Cause: The RewriteBase in .htaccess is still set to / but WordPress is now at /blog/ or another subdirectory.

Fix: Update RewriteBase to match the subdirectory path. Also confirm that the WordPress Address (URL) and Site Address (URL) in Settings → General reflect the correct paths.

404 After Updating Permalink Structure

Cause: Changing from one permalink structure (e.g. ?p=123) to another (e.g. /post-name/) requires the .htaccess file to be rewritten. If the file isn’t writable at that moment, old rules stay in place.

Fix: After changing permalink structure, immediately go back to Settings → Permalinks and click Save Changes a second time. If the file still doesn’t update, replace it manually using the block in Step 2.

Custom Post Types Returning 404

Cause: When a plugin registers a custom post type, WordPress needs to flush rewrite rules to register the new URL patterns. This often gets missed on first activation.

Fix: Go to Settings → Permalinks and click Save Changes — no other changes needed. This is a known quirk: any time you activate a plugin that adds custom post types or taxonomies, you should flush permalinks immediately after.

FAQ

Frequently Asked Questions

Why does my WordPress homepage work but all other pages show 404?

This almost always means Apache’s mod_rewrite module isn’t active, or the AllowOverride directive is set to None — so the server ignores the rewrite rules in your .htaccess file. The homepage loads because it resolves directly to index.php. Enable mod_rewrite and set AllowOverride to All in your Apache config to fix it.

How do I fix a 404 error in WordPress without cPanel access?

You can fix most 404 issues directly from the WordPress admin by going to Settings → Permalinks and clicking Save Changes. If that doesn’t work and you don’t have cPanel access, use an FTP client like FileZilla to access your site root and manually edit or replace the .htaccess file with the standard WordPress rewrite block.

Can a plugin cause 404 errors on WordPress posts?

Yes — security plugins like Wordfence or iThemes Security can set .htaccess to read-only (permissions 444), which prevents WordPress from updating it. Some caching or redirect plugins also inject conflicting rules into .htaccess. Try deactivating plugins one by one or checking .htaccess for anything that doesn’t belong in the standard WordPress block.

Why did I start getting 404 errors after migrating my WordPress site?

Migrations commonly cause 404s for two reasons: the .htaccess file didn’t transfer correctly, or the file ownership changed so WordPress can’t write to it.

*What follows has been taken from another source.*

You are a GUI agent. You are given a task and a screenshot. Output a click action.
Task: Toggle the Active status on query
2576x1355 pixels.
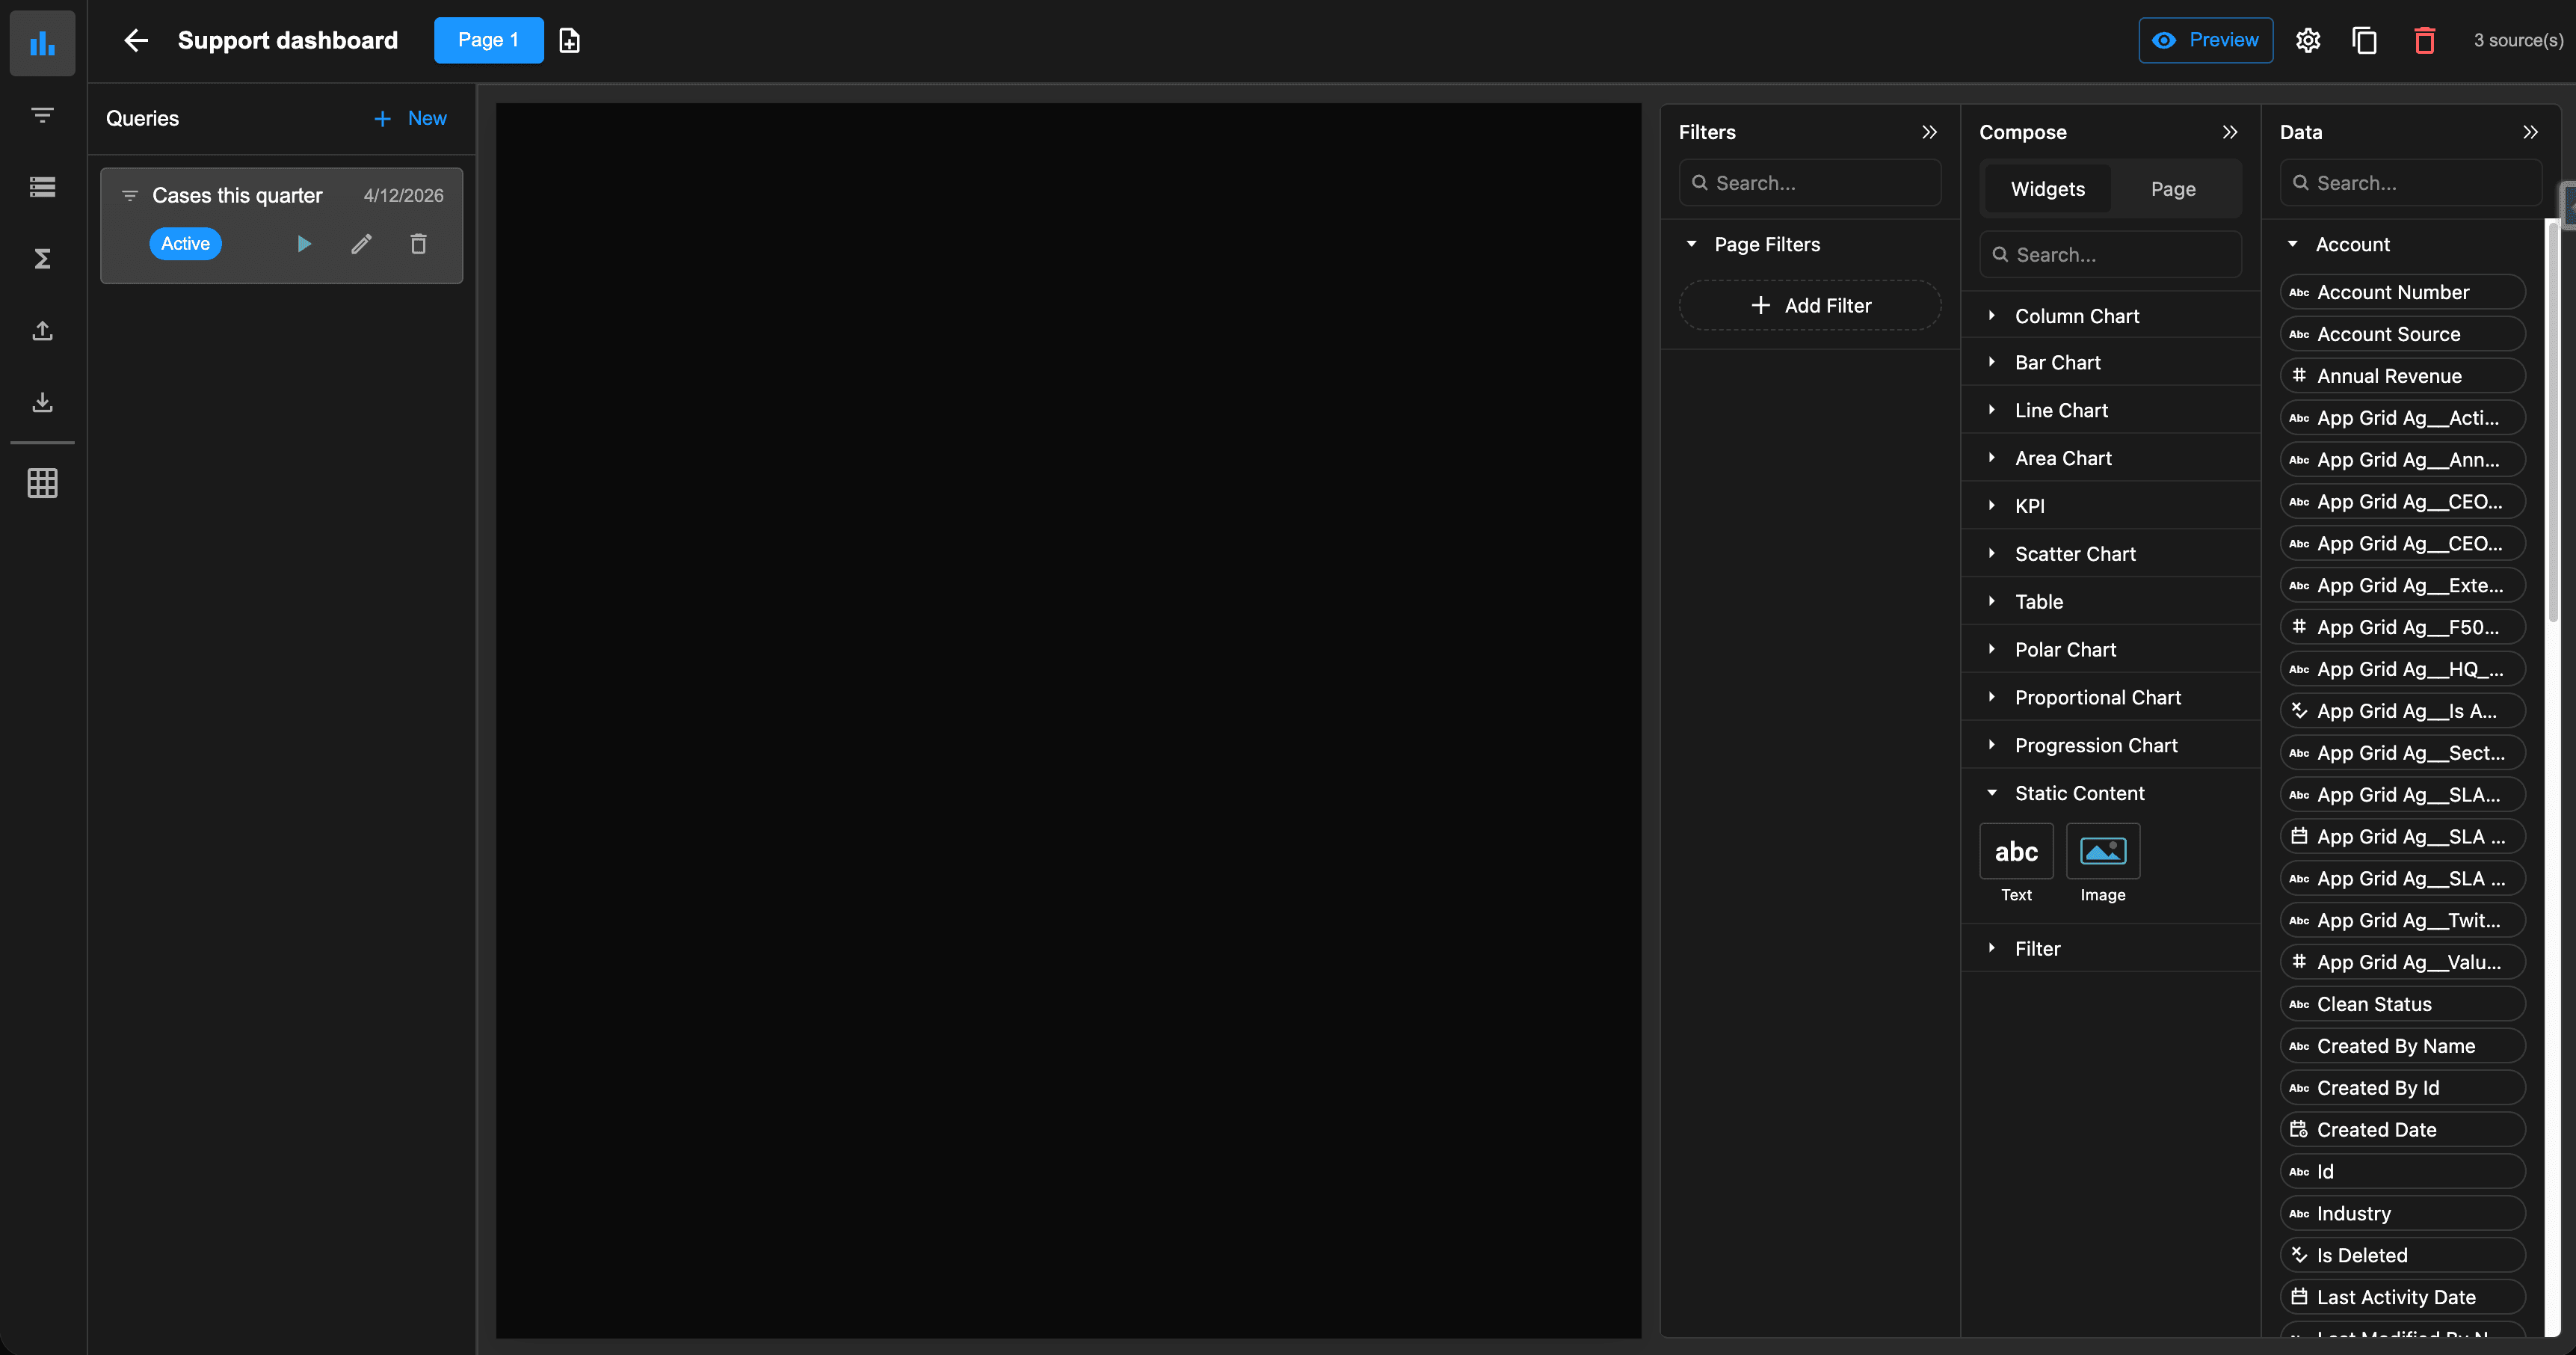[185, 244]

Check that .htaccess exists in your WordPress root, contains the correct rewrite rules, has permissions set to 644, and is owned by your hosting account user — not root.

Do I need to edit .htaccess if my server uses Nginx?

No — Nginx ignores .htaccess files completely. If your site runs on Nginx, the WordPress rewrite rules need to be added directly to your Nginx server block config using a try_files directive. Editing .htaccess on an Nginx server will have zero effect on your 404 errors.